Severity Justification
CVE-2013-3587 has no official CVSS score from NVD, but the attack requires multiple preconditions: the attacker must be able to observe encrypted traffic AND the application must reflect user input alongside secrets in compressed responses. Many applications do not meet all conditions, reducing real-world exploitability. The scanner only tested '/' and cannot confirm the full attack chain is viable.
Affected Components
HTTP compression (gzip) — all versions when combined with secret reflectionHTTP compression (Brotli/br) — all versions when combined with secret reflectionAny web framework or server with HTTP response compression enabled globally
Remediation Steps
- Audit which pages reflect user-controlled input (query params, POST data, URL fragments) in the response body alongside secrets such as CSRF tokens. These are the only pages at real risk.
- Preferred mitigation — disable compression on cross-origin requests: configure your web server to suppress the Content-Encoding response header when the Referer header is absent or does not match your own origin. This preserves compression for same-origin traffic while blocking the attack vector.
- Alternative mitigation — add response length randomization (Heal-the-BREACH / HTB): inject a random number of padding bytes into each response to prevent the attacker from reliably measuring size differences. This is the most transparent mitigation with no functional impact.
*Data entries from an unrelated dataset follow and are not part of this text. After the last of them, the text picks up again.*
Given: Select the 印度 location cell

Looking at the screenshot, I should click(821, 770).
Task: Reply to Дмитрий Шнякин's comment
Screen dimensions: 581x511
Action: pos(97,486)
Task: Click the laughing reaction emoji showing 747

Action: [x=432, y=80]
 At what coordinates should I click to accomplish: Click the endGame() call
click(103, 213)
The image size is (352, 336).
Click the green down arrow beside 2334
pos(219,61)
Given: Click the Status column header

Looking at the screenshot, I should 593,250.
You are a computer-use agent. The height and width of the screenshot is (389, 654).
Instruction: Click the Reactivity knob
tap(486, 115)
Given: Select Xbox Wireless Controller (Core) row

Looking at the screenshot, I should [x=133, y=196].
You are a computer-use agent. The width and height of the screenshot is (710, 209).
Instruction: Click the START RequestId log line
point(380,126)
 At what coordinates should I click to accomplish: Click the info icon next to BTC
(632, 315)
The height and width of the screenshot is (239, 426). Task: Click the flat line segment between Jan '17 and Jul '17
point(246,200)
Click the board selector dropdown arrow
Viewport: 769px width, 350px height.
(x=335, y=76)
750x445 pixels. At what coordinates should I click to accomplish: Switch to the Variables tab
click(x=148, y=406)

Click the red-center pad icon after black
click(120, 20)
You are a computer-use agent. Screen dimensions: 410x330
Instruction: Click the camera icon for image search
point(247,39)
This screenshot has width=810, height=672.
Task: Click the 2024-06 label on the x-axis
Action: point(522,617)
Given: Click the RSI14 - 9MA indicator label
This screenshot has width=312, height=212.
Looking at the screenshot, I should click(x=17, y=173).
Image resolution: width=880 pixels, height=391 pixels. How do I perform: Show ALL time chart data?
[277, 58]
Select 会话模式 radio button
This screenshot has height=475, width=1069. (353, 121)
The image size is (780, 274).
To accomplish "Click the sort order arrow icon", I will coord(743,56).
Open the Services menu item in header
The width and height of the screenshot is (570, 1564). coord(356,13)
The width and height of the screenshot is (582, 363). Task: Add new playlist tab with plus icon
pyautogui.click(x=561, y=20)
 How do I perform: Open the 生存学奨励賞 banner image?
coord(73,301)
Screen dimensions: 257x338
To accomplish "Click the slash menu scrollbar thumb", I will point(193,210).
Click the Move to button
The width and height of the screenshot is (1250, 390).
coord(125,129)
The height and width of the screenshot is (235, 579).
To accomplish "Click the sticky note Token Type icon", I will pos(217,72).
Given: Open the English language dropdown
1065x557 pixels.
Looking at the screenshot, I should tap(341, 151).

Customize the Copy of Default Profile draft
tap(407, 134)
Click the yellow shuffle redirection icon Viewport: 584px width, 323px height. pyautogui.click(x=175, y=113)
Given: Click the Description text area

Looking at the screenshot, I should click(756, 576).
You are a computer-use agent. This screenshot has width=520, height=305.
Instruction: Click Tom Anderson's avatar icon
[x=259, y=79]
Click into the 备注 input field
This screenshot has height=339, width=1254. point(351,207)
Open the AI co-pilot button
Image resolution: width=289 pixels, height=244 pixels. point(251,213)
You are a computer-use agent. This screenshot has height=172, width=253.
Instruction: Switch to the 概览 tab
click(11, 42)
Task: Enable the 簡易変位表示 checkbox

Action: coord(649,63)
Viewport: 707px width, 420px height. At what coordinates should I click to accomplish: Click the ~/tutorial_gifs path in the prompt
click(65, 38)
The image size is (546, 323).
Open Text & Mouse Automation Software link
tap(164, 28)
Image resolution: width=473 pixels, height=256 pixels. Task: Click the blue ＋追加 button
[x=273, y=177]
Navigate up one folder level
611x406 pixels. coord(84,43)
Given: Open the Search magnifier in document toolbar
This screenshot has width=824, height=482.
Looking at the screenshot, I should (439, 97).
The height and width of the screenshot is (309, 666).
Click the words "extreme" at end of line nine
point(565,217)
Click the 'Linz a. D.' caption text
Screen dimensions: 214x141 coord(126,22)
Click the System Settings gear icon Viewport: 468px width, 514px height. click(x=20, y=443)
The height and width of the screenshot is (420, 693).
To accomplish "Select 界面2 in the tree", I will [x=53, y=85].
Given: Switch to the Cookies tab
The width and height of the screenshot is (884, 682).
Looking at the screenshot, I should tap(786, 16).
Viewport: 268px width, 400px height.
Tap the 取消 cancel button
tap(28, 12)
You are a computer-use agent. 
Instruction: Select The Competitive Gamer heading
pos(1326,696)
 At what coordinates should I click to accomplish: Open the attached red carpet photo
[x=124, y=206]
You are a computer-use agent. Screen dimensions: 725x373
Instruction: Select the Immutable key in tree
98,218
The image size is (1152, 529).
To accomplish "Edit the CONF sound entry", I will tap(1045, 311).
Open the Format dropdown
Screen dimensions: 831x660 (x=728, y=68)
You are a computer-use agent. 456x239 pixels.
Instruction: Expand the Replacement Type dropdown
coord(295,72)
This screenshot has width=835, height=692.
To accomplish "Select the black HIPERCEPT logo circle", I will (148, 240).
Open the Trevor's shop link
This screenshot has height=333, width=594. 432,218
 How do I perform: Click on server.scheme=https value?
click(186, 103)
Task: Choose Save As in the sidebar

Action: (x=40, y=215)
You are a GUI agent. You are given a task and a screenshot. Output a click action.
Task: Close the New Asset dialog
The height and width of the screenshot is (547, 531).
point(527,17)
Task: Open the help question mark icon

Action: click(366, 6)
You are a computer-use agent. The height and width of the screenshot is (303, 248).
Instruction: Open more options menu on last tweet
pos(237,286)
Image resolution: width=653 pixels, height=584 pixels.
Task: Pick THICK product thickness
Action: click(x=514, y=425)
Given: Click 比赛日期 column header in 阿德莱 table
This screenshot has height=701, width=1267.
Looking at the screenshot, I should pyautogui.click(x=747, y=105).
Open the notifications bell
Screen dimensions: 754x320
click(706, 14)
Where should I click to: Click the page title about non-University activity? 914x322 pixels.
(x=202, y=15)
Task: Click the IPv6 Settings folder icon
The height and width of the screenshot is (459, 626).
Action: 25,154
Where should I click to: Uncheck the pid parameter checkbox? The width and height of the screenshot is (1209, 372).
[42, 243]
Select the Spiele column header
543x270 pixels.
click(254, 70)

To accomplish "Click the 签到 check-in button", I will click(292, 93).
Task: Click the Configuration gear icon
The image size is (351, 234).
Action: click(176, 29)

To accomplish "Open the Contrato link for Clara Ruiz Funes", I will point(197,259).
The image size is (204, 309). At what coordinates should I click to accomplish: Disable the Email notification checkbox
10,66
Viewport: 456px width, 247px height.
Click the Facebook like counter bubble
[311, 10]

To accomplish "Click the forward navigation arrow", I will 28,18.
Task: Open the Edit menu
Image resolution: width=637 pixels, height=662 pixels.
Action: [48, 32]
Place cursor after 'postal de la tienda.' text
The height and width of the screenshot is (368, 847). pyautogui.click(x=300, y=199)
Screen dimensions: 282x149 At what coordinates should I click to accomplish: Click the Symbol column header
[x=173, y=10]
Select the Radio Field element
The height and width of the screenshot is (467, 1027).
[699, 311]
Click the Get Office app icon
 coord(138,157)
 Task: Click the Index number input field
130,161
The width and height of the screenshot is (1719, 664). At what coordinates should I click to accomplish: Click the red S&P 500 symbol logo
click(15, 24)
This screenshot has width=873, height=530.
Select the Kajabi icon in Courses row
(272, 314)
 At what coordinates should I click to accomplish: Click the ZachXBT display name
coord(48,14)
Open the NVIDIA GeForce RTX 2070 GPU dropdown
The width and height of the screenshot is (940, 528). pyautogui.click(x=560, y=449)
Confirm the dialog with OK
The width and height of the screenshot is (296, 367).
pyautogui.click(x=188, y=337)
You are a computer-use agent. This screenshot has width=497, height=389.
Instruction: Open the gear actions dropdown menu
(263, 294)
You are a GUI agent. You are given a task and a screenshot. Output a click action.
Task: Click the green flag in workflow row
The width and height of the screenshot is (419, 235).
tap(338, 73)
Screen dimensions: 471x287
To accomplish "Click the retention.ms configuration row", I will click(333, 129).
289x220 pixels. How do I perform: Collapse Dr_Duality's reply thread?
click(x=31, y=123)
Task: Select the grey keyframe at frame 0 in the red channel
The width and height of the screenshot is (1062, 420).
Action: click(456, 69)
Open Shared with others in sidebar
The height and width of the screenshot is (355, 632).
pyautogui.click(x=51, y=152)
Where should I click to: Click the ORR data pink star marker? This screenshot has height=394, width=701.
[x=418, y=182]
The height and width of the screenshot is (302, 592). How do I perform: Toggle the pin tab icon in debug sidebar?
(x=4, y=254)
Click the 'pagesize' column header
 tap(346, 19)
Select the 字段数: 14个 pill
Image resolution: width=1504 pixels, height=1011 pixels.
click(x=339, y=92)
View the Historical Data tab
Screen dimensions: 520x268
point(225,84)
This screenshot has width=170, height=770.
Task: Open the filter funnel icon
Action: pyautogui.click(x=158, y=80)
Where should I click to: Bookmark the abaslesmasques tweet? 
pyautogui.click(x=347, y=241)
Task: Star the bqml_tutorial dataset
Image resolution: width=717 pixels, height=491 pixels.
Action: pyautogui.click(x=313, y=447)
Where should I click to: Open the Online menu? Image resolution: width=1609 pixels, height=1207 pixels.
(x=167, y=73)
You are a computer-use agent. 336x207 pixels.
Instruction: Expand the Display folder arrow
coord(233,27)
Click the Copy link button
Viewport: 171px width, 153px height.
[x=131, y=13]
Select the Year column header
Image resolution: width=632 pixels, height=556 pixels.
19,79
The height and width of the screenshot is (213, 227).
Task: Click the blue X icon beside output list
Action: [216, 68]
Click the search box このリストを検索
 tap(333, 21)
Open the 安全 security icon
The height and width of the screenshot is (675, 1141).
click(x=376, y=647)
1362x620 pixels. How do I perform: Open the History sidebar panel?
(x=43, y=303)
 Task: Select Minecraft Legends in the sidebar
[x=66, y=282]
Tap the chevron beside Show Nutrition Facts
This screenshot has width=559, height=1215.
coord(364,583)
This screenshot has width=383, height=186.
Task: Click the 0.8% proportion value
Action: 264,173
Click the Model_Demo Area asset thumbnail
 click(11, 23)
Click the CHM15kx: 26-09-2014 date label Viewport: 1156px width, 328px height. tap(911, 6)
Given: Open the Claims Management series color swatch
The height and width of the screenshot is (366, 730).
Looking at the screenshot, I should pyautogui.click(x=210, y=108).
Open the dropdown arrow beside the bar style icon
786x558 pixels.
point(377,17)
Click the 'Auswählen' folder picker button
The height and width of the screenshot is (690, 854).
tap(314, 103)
- Alternative mitigation — separate secrets from reflected input: restructure pages so that CSRF tokens and other secrets are not in the same response body as user-reflected content. Deliver tokens via a separate API call or HTTP header.
- Ensure all session cookies are set with SameSite=Strict or SameSite=Lax — this prevents cross-site requests from carrying cookies, breaking the attacker's ability to force authenticated requests.
- If none of the above is feasible in the short term, disable HTTP compression globally as a last resort — note this will have a bandwidth and performance impact.
Verification Steps
- Run: curl -sI -H 'Accept-Encoding: gzip, br' https://yourdomain.com/ | grep -i content-encoding — if no Content-Encoding header is returned, compression is disabled.
- For referrer-based mitigation, test: curl -sI -H 'Accept-Encoding: gzip' -H 'Referer: https://evil.example.com/' https://yourdomain.com/ | grep -i content-encoding — the response should NOT include Content-Encoding: gzip.
- Re-run testssl.sh against your domain after applying mitigations: testssl.sh --breach https://yourdomain.com/ — the BREACH finding should be downgraded or cleared.
- Verify SameSite cookie attribute: curl -sI https://yourdomain.com/ | grep -i set-cookie — confirm SameSite=Lax or SameSite=Strict is present on session cookies.
Best Practices
- Never compress responses that contain both user-reflected input and secrets in the same body — separate these concerns at the application layer.
- Apply SameSite cookie attributes universally; this is a low-effort, high-value defence against multiple cross-site attack classes.
- Use per-request randomized CSRF tokens (rather than session-scoped static tokens) to reduce the value of any extracted token.
- Monitor for anomalous request volume to the same endpoint from the same client — BREACH requires thousands of requests and is detectable with basic rate limiting.